Best Editing Filetype?

Forum covering all aspects of small gauge cinematography! This is the main discussion forum.

Moderator: Andreas Wideroe

User avatar
Dr Smith
Posts: 114
Joined: Sat Apr 15, 2006 11:04 am
Location: Berlin, Germany (Born in Margate, UK!)

Post by Dr Smith »

mattias wrote: [...]yes, that's exactly the question. uncompressed (apple, blackmagic) or dv compressed avi or mov is what you want.
/matt
If I had say twenty minutes of footage with which to make a 5-10 minute short. What is the minimum computer spec you would recommend working with, in terms of processor speed and hard drive capacity, if editing uncompressed black magic? I'm guessing uncompressed will be considerably larger than an avi.
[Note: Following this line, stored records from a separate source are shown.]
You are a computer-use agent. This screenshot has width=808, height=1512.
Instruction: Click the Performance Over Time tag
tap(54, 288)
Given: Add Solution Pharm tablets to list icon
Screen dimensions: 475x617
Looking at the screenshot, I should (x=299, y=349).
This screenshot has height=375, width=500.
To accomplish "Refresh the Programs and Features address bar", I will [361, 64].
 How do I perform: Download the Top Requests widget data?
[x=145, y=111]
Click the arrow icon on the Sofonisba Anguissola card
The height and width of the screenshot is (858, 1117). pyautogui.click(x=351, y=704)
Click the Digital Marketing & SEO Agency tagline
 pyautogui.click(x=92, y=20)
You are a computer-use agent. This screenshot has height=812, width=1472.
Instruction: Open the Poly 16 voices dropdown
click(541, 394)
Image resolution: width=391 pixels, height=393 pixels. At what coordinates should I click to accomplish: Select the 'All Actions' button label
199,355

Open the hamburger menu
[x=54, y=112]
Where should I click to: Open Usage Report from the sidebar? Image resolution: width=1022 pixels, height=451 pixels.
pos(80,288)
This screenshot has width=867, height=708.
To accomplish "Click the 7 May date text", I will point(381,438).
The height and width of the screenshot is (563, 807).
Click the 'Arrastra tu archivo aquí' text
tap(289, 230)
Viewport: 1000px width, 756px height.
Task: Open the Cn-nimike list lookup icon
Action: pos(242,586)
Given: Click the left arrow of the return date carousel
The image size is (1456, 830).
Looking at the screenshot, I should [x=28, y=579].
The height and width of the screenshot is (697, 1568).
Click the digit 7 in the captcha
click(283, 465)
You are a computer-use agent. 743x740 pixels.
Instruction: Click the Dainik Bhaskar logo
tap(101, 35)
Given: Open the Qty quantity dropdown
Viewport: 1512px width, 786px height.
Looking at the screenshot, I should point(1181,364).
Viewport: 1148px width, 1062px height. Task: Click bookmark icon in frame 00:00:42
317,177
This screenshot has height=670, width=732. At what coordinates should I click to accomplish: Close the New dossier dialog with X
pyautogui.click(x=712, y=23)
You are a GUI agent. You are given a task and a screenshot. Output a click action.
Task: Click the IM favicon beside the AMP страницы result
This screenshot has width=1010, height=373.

Thank you to everyone for the advice so far by the way.
Darren R Smith
User avatar
Dr Smith
Posts: 114
Joined: Sat Apr 15, 2006 11:04 am
Location: Berlin, Germany (Born in Margate, UK!)

Post by Dr Smith »

Double post.
Darren R Smith
wado1942
Posts: 932
Joined: Fri Dec 15, 2006 5:46 am
Location: Idaho, U.S.A.
Contact:

Post by wado1942 »

You can have uncompressed AVIs as well as compressed but yes, they tend to be at least 4 times larger than the compressed versions. But again, don't overlook HuffYUV which is a very good lossless codec that gives you about 4:1 compression. This is a good intermediary codec I use all the time.
I may sound stupid, but I hide it well.
http://www.gcmstudio.com
User avatar
npcoombs
Posts: 982
Joined: Mon May 30, 2005 10:03 am
Location: computer
Contact:

Post by npcoombs »

I wouldn't get bogged down with attempting your film in uncompressed space using a niche codec. Just use MiniDv tape, it is fine for working with super-8. The camera and quality of telecine are what makes the difference.
mattias
Posts: 8356
Joined: Wed May 15, 2002 1:31 pm
Location: Gubbängen, Stockholm, Sweden
Contact:

Post by mattias »

Dr Smith wrote:If I had say twenty minutes of footage with which to make a 5-10 minute short. What is the minimum computer spec you would recommend working with
20 minutes uncompressed is maybe 30 gb, plus render files so 80 gb of hard drive space would be the minimum, preferably raid but any fast hard drive will do. i edit uncompressed on a 1.2ghz g4 so any computer less than three years old will probably be fine. if you want to use realtime effects a bit more is nice, and a raid probably necessary. on the mac you can software raid two firewire drives, which works well. don't know about pc's. software raids are less reliable so i wouldn't use them for anything but scratch disks while editing, with a long term backup someplace else.
I'm guessing uncompressed will be considerably larger than an avi.
that's like saying that an audi is bigger than a car. you're mixing up file formats with codecs. you can have uncompressed avi's as well as dv compressed avi's, or mpeg-4, or whatever. blackmagic avi's are 6 times as big as dv compressed ones.

/matt
mattias
Posts: 8356
Joined: Wed May 15, 2002 1:31 pm
Location: Gubbängen, Stockholm, Sweden
Contact:

Post by mattias »

npcoombs wrote:I wouldn't get bogged down with attempting your film in uncompressed space using a niche codec.
blackmagic and apple uncompressed are industry standard codecs, so that shouldn't present a problem. all post houses in the entire world will be able to handle those files. i agree about huffyuv though. i would only use it for intermediates, not for telecine or delivery.
Just use MiniDv tape, it is fine for working with super-8. The camera and quality of telecine are what makes the difference.
actually i thought so too until recently. kent has a monitor hooked up via component (or sdi?) to his flashscan and there's definitely a difference between the raw output and what you get on tape. the dv codec really increases the grain, which is ony natural since grain is very hard to compress for dct schemes, which results in mosquito noise. it's not a major problem, so i still recommend dv, but while dv is perfectly fine for 16 and 35mm meant for tv delivery, as long as you don't need to do a lot of color correction, the grainer your source the more artifacts you get.

the main benefit of tape is it's "archival quality". if you just burn your project file and edl on a cd and store with the source tape you have an incredibly cheap backup that will last for years, not forever but much longer than your hard drive for sure.